Sin dai tempi più antichi,
anzi dagli inizi della Storia del mondo, la figura del re rappresenta, più che
mai, un sostanziale e solido punto di riferimento.
Il re [celeberrimo è l’assioma
del poeta Quinto Ennio (239 a.C.-169 a.C.) “Rem, regat Rex”] era, oseremo dire,
una sorta di naturale bilancia tra i varii poteri dello Stato.
Era un arbitro per eccellenza.
Era “super partes” e lo è
tuttora in quei paesi (quaranta se si considerano anche quelli che riconoscono
loro capo e sovrano il Re del Regno Unito di Gran Bretagna ed Irlanda del Nord
nell’ambito del Commonwealth) che hanno conservato la Monarchia quale loro
forma di governo.
Codesta funzione è naturale, è
insita in lui; egli non può e non deve scendere a patti con nessuno, ma semplicemente
guidare ed indirizzare la vita politica e pubblica.
Quali osservatori dell’attuale
vita politica, rileviamo che un Presidente della Repubblica, qualunque esso sia
(ma sempre espressione di una parte politica) non può, non deve essere “super
partes” come il re. Ed oltre settant’anni di repubblica hanno confermato
codesto e molto ampiamente.
Abbiamo concepito, anzi ci
siamo permessi di concepire che ciò si potrebbe evitare, e molto bene. E come?
Con una personalità pubblica che riesca a tenere in sé le doti sovrane.
Ecco, quindi, che vede la luce
questa nostra novella scritta di getto e che ci è venuta dall’esperienza e dall’osservare
la crisi di questa anomala repubblica sempre e soltanto in balia della
partitocrazia e delle alchimie politiche.

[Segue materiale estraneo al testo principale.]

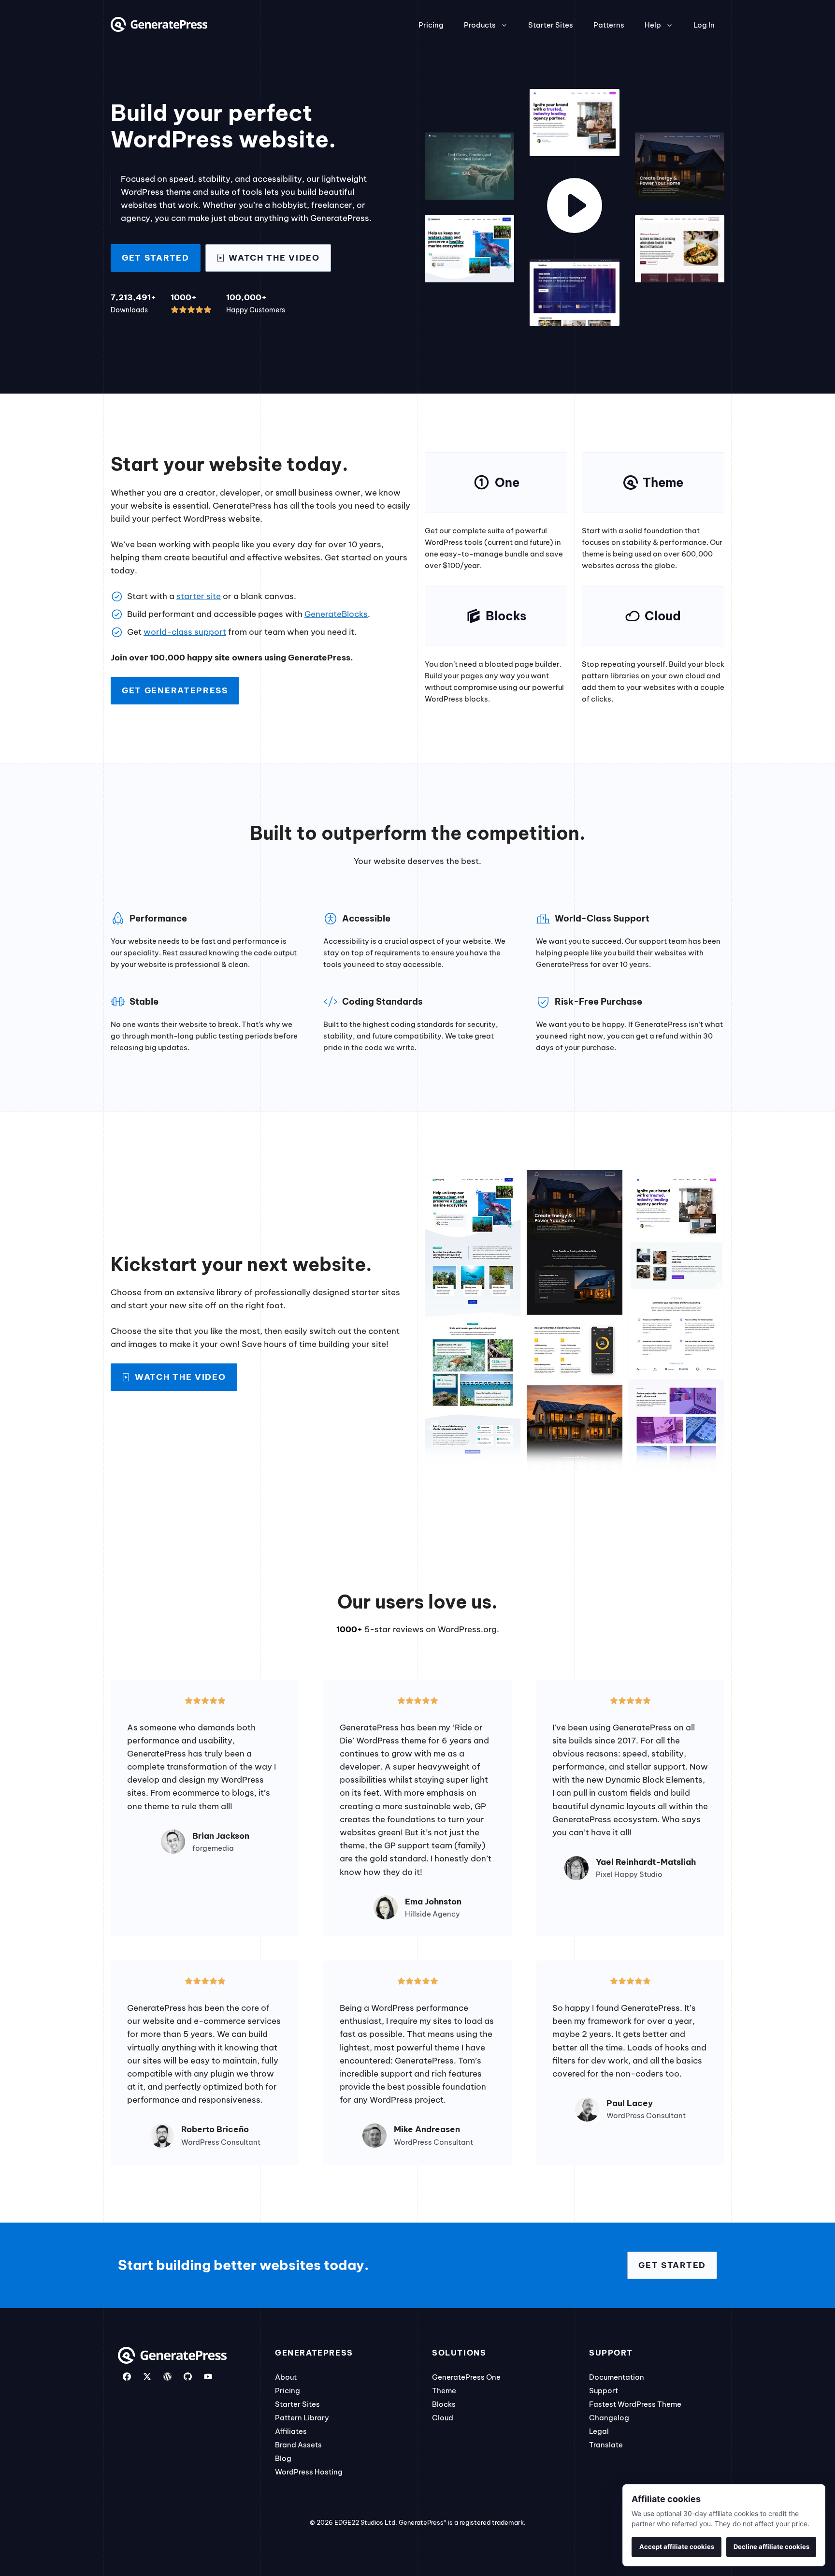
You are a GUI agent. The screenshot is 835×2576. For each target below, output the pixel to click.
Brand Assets (298, 2444)
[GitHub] (188, 2377)
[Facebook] (127, 2377)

Abbiamo immaginato che nel
1920 a L’Aquila, città di antiche tradizioni papaline, fosse venuto alla luce
un principe (perché la sua era un’antica famiglia principesca), Amedeo del
Drago di Civita d’Antino, il quale avesse per sua innata dote quella del
paciere, del placatore di animi e fosse, sempre e soltanto, “super partes”.
Un uomo dotato di
un’intelligenza fuori dal comune, il quale fece sempre le tante cose che ha
fatto con passione, abnegazione e spirito naturale di concordia e senza mai a
che pretendere nulla per sé stesso o tantomeno per la di lui famiglia.
Con queste doti ascese a tutte
le possibili cariche repubblicane, lui solo e soltanto monarchico e fedele
difensore dei diritti lesi della Real Casa di Savoia, senza mai scendere a
patti con alcuno, ma soltanto con se stesso e con la prova appunto che dava a
se stesso di arrivare e guidare al meglio la repubblica.
Fu ministro, Presidente del
Consiglio dei Ministri, Presidente della Camera dei Deputati, Presidente del
Senato, Sindaco de L’Aquila, città che ha sempre rappresentato a Roma e di cui
si sentiva il naturale figlio e difensore dei suoi interessi, Presidente del
Parlamento Europeo, Presidente della Repubblica. Eppoi avvocato, storiografo, docente
universitario (forse quello che più amava), giornalista………….
Tutto questo è pura
immaginazione, ma se, nella repubblica, si potessero forgiare uomini del genere
molti problemi sarebbero risolti e le alchimie sconfitte.